The following generates an ALTER TABLE query for each table in your database:

SELECT CONCAT(
  'ALTER TABLE `', TABLE_NAME, '` CONVERT TO CHARACTER SET utf8mb4 COLLATE utf8mb4_unicode_ci;'
) AS query
  FROM INFORMATION_SCHEMA.TABLES
  WHERE TABLE_SCHEMA = 'your_database_name';

Run the resulting queries in phpMyAdmin, or copy-paste into MySQL CLI / WP-CLI.

This ensures all tables in your database adopt the new charset and collation.

(Optional/Accessory) Convert a Specific Table

ALTER TABLE wp_posts 
  CONVERT TO CHARACTER SET utf8mb4 
  COLLATE utf8mb4_unicode_ci;

This updates all text columns in the wp_posts table to use utf8mb4 and the specified collation.

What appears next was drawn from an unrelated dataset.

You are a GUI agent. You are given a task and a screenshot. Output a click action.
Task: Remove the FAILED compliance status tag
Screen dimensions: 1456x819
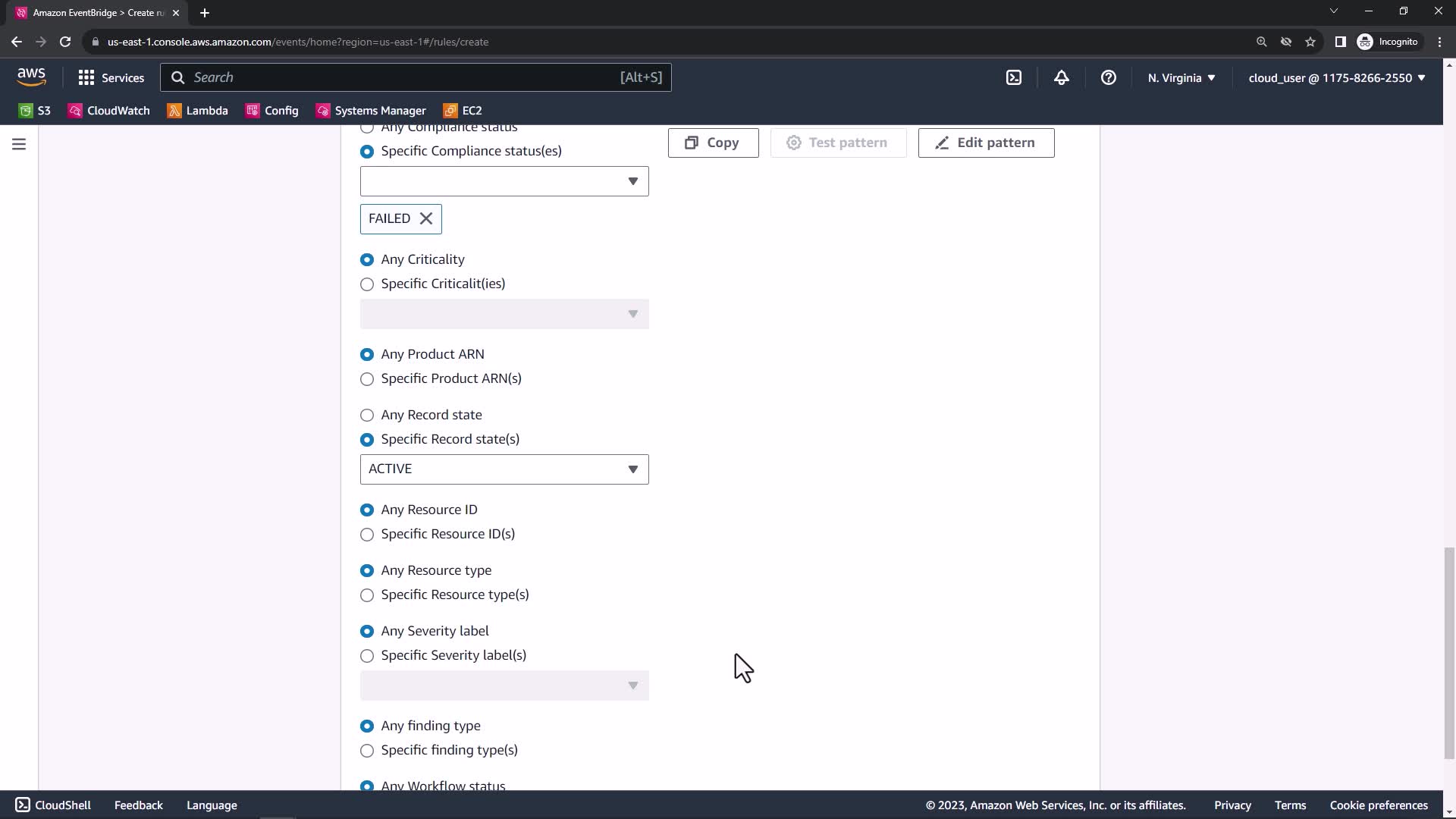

(Optional/Accessory) Convert a Specific Column

ALTER TABLE wp_posts 
  CHANGE post_title post_title TEXT 
  CHARACTER SET utf8mb4 
  COLLATE utf8mb4_unicode_ci;

Note:

  • You must fully re-declare the column (type, name) in CHANGE.
  • Ensure the column type matches the existing one.

Common Errors When Converting

Here are two common errors you might encounter when converting tables and columns.

Mismatched Charset and Collation

-- INVALID: utf8 collation with utf8mb4 charset
ALTER TABLE wp_posts CONVERT TO CHARACTER SET utf8mb4 COLLATE utf8_general_ci;
-- Error: COLLATION 'utf8_general_ci' is not valid for CHARACTER SET 'utf8mb4'

Solution:

  • Use a matching collation: utf8mb4_*

Index key length limit

ERROR 1071 (42000): Specified key was too long; max key length is 767 bytes

In some configurations, specially for MySQL versions below 5.7, the maximum index key length may be exceeded when adding one more byte per character.

Solution:

  • Shorten indexed VARCHAR(255) to VARCHAR(191) if needed
  • Or upgrade to MySQL 5.7+ and ensure innodb_large_prefix is enabled

Summary

  • Use utf8mb4 character set for full Unicode support
  • Use compatible collations: utf8mb4_unicode_ci, utf8mb4_0900_ai_ci, etc.
  • Update wp-config.php for new tables
  • Run SQL migrations to fix existing tables
  • Never mix character sets and collations — MySQL will reject or break them.